Я искренне люблю тебя, но не настолько, чтобы вынести унижение того вечера. Это было бы возможно, если бы между нами было что-то настоящее, а его-то как раз и не хватало. Но главная причина, почему я пишу, вот какая: я хочу объяснить, что произошло в Плимуте и почему Нэнси, бедняжка, не стала с тобой разговаривать. Во всем виновата я, Дик, милый, – я вела себя как последняя дрянь. После спектакля мы с Томми Бимишем пошли за сцену, он отправился к какому-то своему приятелю-комику, а я увидела Нэнси, и она сказала мне, что ей надо поскорее переодеться, потому что вы с ней должны встретиться. Тогда, наверное, от ревности или зависти, – она была такая молоденькая и так ждала этой встречи, – я сказала, что она может не трудиться, и рассказала ей о нас. Она, естественно, была расстроена, но если ты ей не безразличен, то все еще обойдется. Может быть, теперь вы уже часто встречаетесь или хотя бы переписываетесь. Если так, тебе не понадобится это письмо, если же нет – оно может пригодиться. Я знаю девушек и уверена, что она влюблена в тебя – разве только ей подвернулся другой, красивый и любезный молодой человек. И скажу тебе комплимент: по-моему, он должен быть очень красивым и очень любезным, чтобы вытеснить тебя из ее сердца. Вот!

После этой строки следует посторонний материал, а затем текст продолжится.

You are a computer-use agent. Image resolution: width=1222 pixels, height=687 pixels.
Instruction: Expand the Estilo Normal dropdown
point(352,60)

Дик, милый, пожалуйста, не бросай свою живопись и не оставайся в варьете ни одного лишнего месяца.
Твоя по-прежнему любящая
Джули».
Ее письмо имело два следствия. До его появления я мог предполагать, что питаю большое чувство к Джули, которое, так сказать, скрываю от самого себя. Письмо доказало, что этого нет. Никаких скрытых чувств не обнаружилось. То, что относилось к Джули, я прочитал совершенно бесстрастно: она для меня ничего не значила. Но письмо доказало также, что хотя я не так уж часто и напряженно думал о Нэнси, но в душе у меня незаметно выросла настоящая любовь, которая теперь обнаружилась. Я сам себе удивился – это случается с людьми куда чаще, чем им хотелось бы признаться. Когда я перечитывал письмо, мне показалось, что призрак прошлого писал о человеке до ужаса реальном. В результате я, не ответив Джули, написал новое письмо Нэнси, в котором все объяснял. Я словно спешил перегнать того, другого, красивого и любезного, хотя откуда мне было знать – Нэнси ведь не отвечала ни слова, – может, он уже появился и стал ее властелином. Я не представлял себе, что Нэнси может держать на веревочке сразу двух или троих молодых людей и натравливать одного на другого, чтобы не прогадать и заключить сделку повыгоднее. Я был уверен, что она живет по принципу «все или ничего».
На беду, я ничего о ней не знал, ни где она, ни что делает, и только писал письма, на которые не получал ответов. Но почему-то была у меня идиотская убежденность, что мое второе длинное послание не должно остаться без ответа – словно оно было явлением совершенно иного порядка, чем то, напрасное письмо, которое я написал в Кеттлуэлле, – и день за днем яростно требовал писем на служебном подъезде, чуть не заболев от отчаяния. Более того: неведомый город, в котором была Нэнси, наполнился для меня жизнью, волшебством и магией, а тот, где находился я, стал совсем безрадостным. Улицы казались бедными, новые города унылыми и зловещими, а самое мое существование тупым, скучным и лишенным всякого смысла. Будь я старше, я был бы надежно защищен своим мастерством: зрелый и опытный художник встретил бы этот вызов творческим подъемом; формой и цветом я бы передал и сиюминутное отчаяние свое и далекое мучительное волшебство ее существования. Но я был слишком молод и глуп и слишком мало верил в свое искусство. Поэтому я попал в порочный круг. Душа ушла из моей живописи, мне больше ничего не хотелось делать, я томился, не находя себе места, и все для меня выглядело еще хуже, чем было на самом деле, – а плохого тогда было много, – и каждую форму и краску мое недовольство собой делало еще уродливее. Потом, много лет спустя, я иногда думал, что главная мерзость нашей старой индустриальной цивилизации – закопченный кирпич, ржавое железо, серные пары и грязь – не что иное, как проекция внутреннего отчаяния ее людей; по ведь и наша новая индустрия, такая чистая и гладкая, скучная и невыносимая, тоже отражает внутренний мир новых людей, в котором нет отчаяния, потому что никогда не было никакой надежды и вообще ни одного глубокого чувства.
Наконец во мне все еще жило то смутное предчувствие, которое впервые зародилось, когда я увидел карликов, – предчувствие, что моя жизнь незаметно поворачивает к чему-то непредсказуемому, но страшному. Наверное, это было нечто подобное тому странному чувству, о котором жалобно твердила Сисси.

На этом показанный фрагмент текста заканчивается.